**Passage to read**.
** BEGIN **

An obsessed and bullied cinema devotee murders his tormentors via movie scene recreations - rarely has Hollywood portrayed its own audience as potential serial killers who emulate what they see on screen. The surprise here is that the killer's inspiration isn't always horror movies, but rather gangster flicks and even Hopalong Cassidy westerns, genres whose inherent violence is often overlooked, or at least under acknowledged.

Another surprise – Fade to Black isn’t even a horror movie. It’s a psychological thriller that shares little in common with the then-burgeoning slasher genre, as marketed on its original release (coming after the indie hit Halloween, which shared a producer with Fade to Black, but before the onslaught of studio copycats like Friday the 13th, etc).

Dennis Christopher - lauded for his geeky role in Breaking Away, but who I was more familiar with in 1980 from the previous year’s California Dreaming - found perhaps his greatest role as movie buff Eric Binford, a skinny, shy pasty-faced loner who works on the outskirts of the movie biz (delivering film canisters on a ratty company scooter) and patterns every aspect of his life after the films he adores. When bullies and scammers drive him over the edge (one played by young Mickey Rourke!), he retreats into a dream world full of movie-informed revenge fantasies, that he at first only tries to enact by frightening people, not hurting them.

For quite a while, almost everyone else in the movie is the bad guy (and gal), not Binford.

It’s important to the character that Binford doesn’t set out to commit murder, but rather to scare people. The first death, his abusive Aunt (a former actress who may actually be his Mom), is basically a wheelchair accident. One almost doesn’t notice that Binford only gives the chair the slightest push, just to get her away from him, before a malfunctioning switch on the chair sends her toppling down some stairs.

In the original script, when he starts dressing up as Dracula, it was to chase a prostitute who had mocked his attempt at a hookup, and he then kills her like a vampire, biting her throat. Dennis Christopher, in one of many instances where he completely rewrote the script with his own ideas, insisted that it would be better for the hooker to be so terrified that she accidentally falls, killing herself by getting impaled on a white picket fence post. This at first horrifies Binford. But then he notices the piece of wood, protruding from her neck, and seeing what seems a “bloody stake” plunges him at that moment into the fantasy film world, more or less permanently.

He touches the wound with an incredulous expression, places his bloody fingers up to his lips and, with only the barest flutter of hesitation – or is it anticipation? – tastes the essence of his victim. Once he’s tasted blood, he’ll never emerge from that dream state again (or will he? He may actually have one more lucid moment, as I’ll speculate on shortly).

** END **

**Problem description**.
According to the review, what does Eric Binford deliver in his job on the outskirts of the movie business? Draw only on the review above.

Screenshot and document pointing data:
** BEGIN **

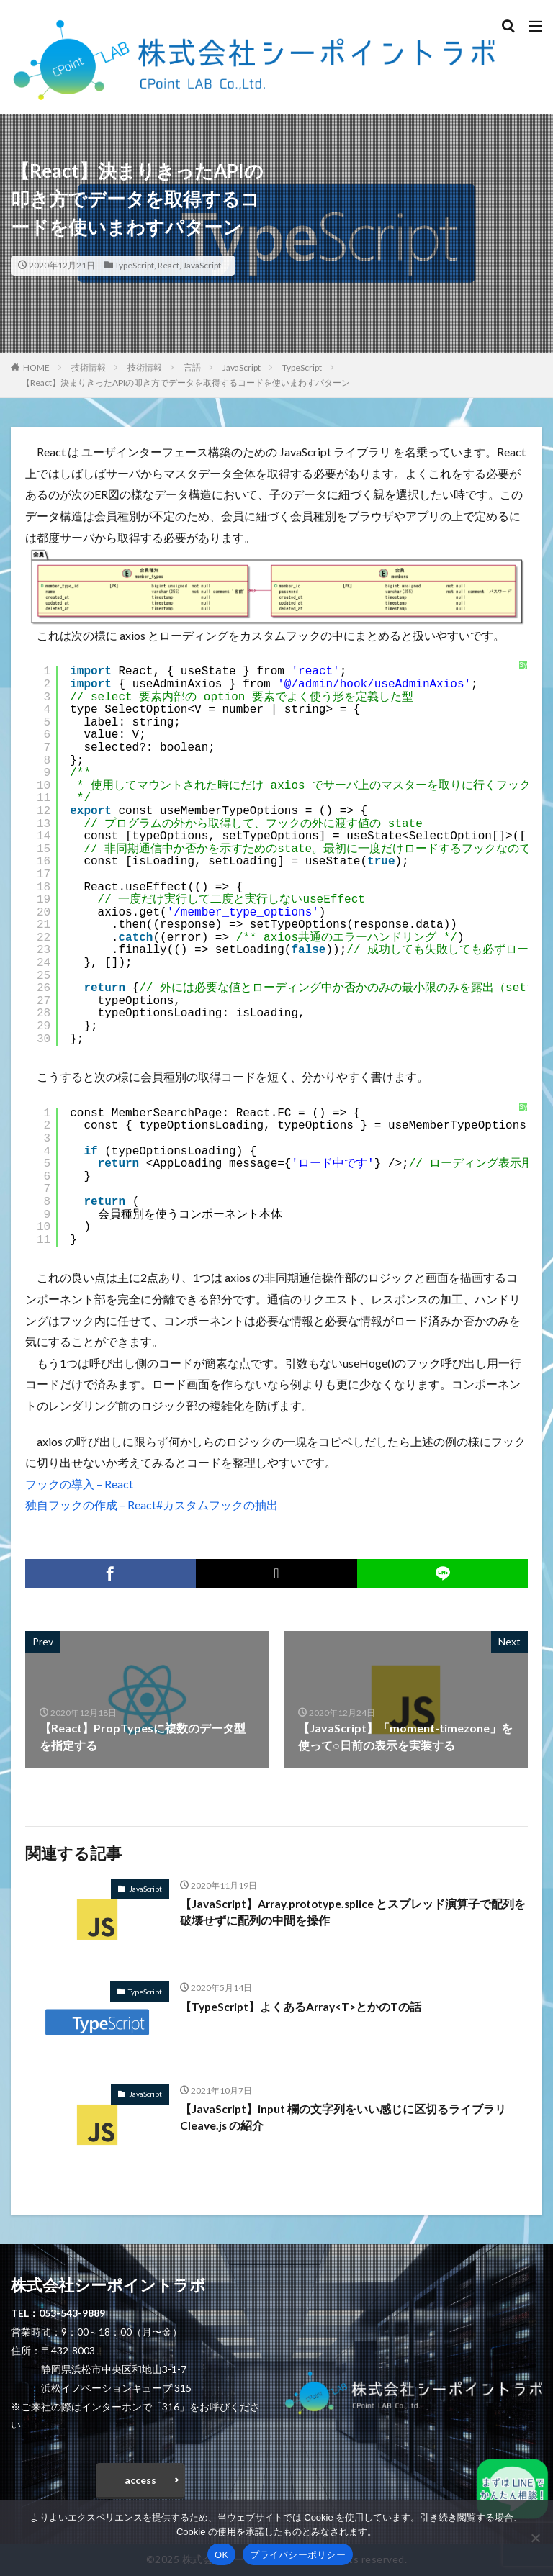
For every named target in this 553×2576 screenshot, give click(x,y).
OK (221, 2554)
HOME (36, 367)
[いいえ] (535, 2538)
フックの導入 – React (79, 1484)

** END **
** BEGIN **

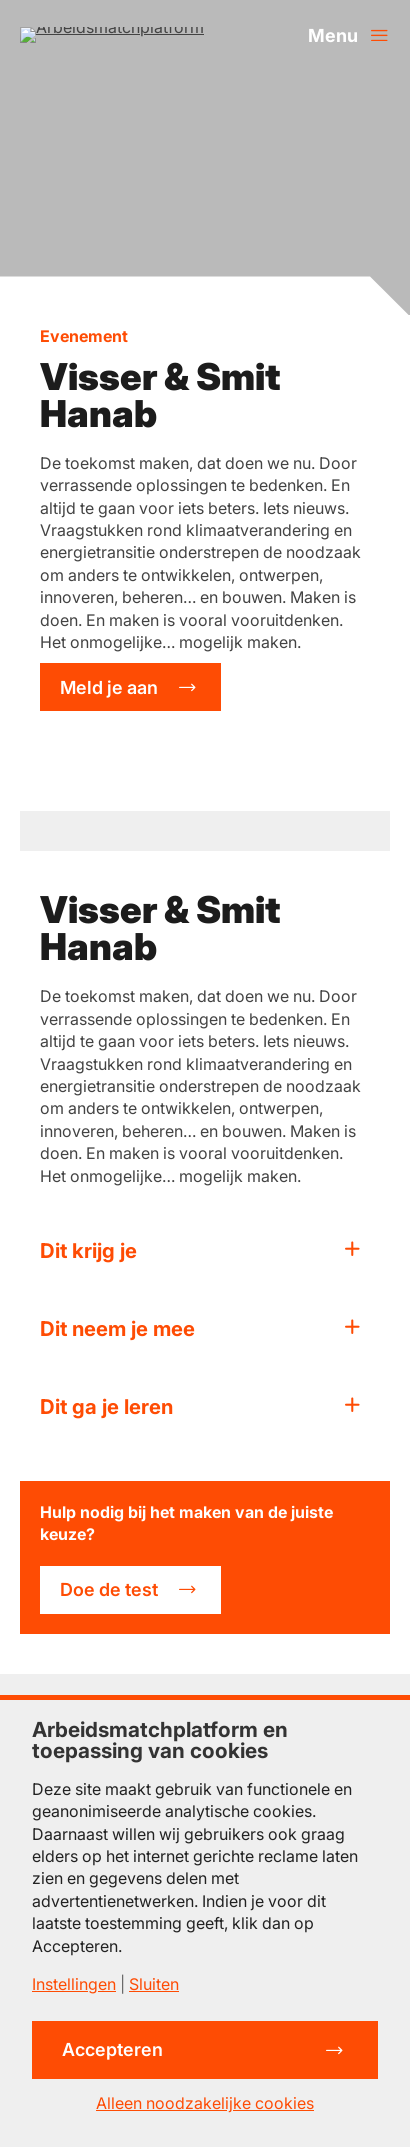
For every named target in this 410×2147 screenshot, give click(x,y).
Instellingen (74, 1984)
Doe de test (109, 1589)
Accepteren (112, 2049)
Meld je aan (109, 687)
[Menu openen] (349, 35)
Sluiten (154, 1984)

** END **

**Response**.
He delivers film canisters on a ratty company scooter.